De même à un niveau personnel, lors des moments obscures, difficiles de notre vie, il faut avoir conscience que D. est davantage présent proche de nous.
[à l'image d'un père qui laisse son fils apprendre à marcher (nécessaire à son évolution), qui partage sa douleur de le voir tomber et qui se tient tout près pour le relever! ]

<----->

-> "D. parla à Israël dans les visions de la nuit et Il dit : Yaakov, Yaakov" (Vayigach 46,2)

-> Le Ben Ich 'Haï commente :
Quand Hachem s’adresse a Yaakov au moment de descendre en Égypte pour voir son fils Yossef.
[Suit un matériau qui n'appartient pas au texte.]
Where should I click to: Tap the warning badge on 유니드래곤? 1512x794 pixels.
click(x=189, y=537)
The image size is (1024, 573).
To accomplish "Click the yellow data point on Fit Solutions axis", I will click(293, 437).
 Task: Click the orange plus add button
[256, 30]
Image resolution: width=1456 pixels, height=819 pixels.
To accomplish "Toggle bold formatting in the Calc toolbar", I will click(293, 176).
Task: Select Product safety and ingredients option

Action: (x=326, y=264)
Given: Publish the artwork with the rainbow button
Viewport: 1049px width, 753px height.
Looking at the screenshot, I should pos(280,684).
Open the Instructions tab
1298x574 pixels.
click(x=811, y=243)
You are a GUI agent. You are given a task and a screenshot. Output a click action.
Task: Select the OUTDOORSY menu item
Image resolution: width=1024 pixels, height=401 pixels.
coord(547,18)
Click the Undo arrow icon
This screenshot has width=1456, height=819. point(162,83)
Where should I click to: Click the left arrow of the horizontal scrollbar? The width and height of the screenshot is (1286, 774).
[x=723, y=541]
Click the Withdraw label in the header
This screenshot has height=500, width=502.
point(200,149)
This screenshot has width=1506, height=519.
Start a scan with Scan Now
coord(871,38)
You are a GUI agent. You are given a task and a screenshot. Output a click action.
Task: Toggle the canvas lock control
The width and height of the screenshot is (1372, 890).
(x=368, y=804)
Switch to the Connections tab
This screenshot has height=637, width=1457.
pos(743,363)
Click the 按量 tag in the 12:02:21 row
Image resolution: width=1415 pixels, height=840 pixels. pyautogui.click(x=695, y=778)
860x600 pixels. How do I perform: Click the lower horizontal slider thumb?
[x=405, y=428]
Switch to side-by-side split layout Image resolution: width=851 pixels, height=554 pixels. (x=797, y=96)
Le verset cite le nom Israël mais l’appelle : Yaakov, Yaakov.
A la différence d’Avraham et de Sarah, Yaakov, même en ayant change de nom pour Israël, conserve aussi son ancien nom. Et au moment de descendre en Égypte dans une terre impure ou Yaakov s’inquiète pour sa descendance, Hachem choisit de l’appeler Yaakov deux fois. Car 2 fois la valeur numérique de "Yaakov" équivaut à 3 fois "Goy Gadol" pour assurer a Yaakov que même en Égypte Yaakov va donner naissance à 3 grands peuples : les Cohanim, les Levi'im et les Israelim.

"Israël se mit en route avec tout ce qu'il avait, et arriva à Béer Chéva ; il offrit des sacrifices au D. de son père Its'hak" (Vayigach 46,1)

-> Nos Sages enseignent que Yaakov aurait dû descendre en Egypte avec des chaînes, pour commencer l’exil d’Egypte. Mais, finalement Hachem a eu pitié et Il a envoyé Yossef en préalable, et Yaakov descendit pour le rejoindre.
[midrach Béréchit rabba 86,1 ; guémara Shabbath 89]
Que cela signifie-t-il?

En réalité, pour en venir à vivre en Egypte, Yaakov devait "descendre" (moralement) progressivement, niveau après niveau, à l’image d’une chaîne (d’un enchaînement), jusqu’à pouvoir en venir à vivre en Egypte, pays extrêmement bas.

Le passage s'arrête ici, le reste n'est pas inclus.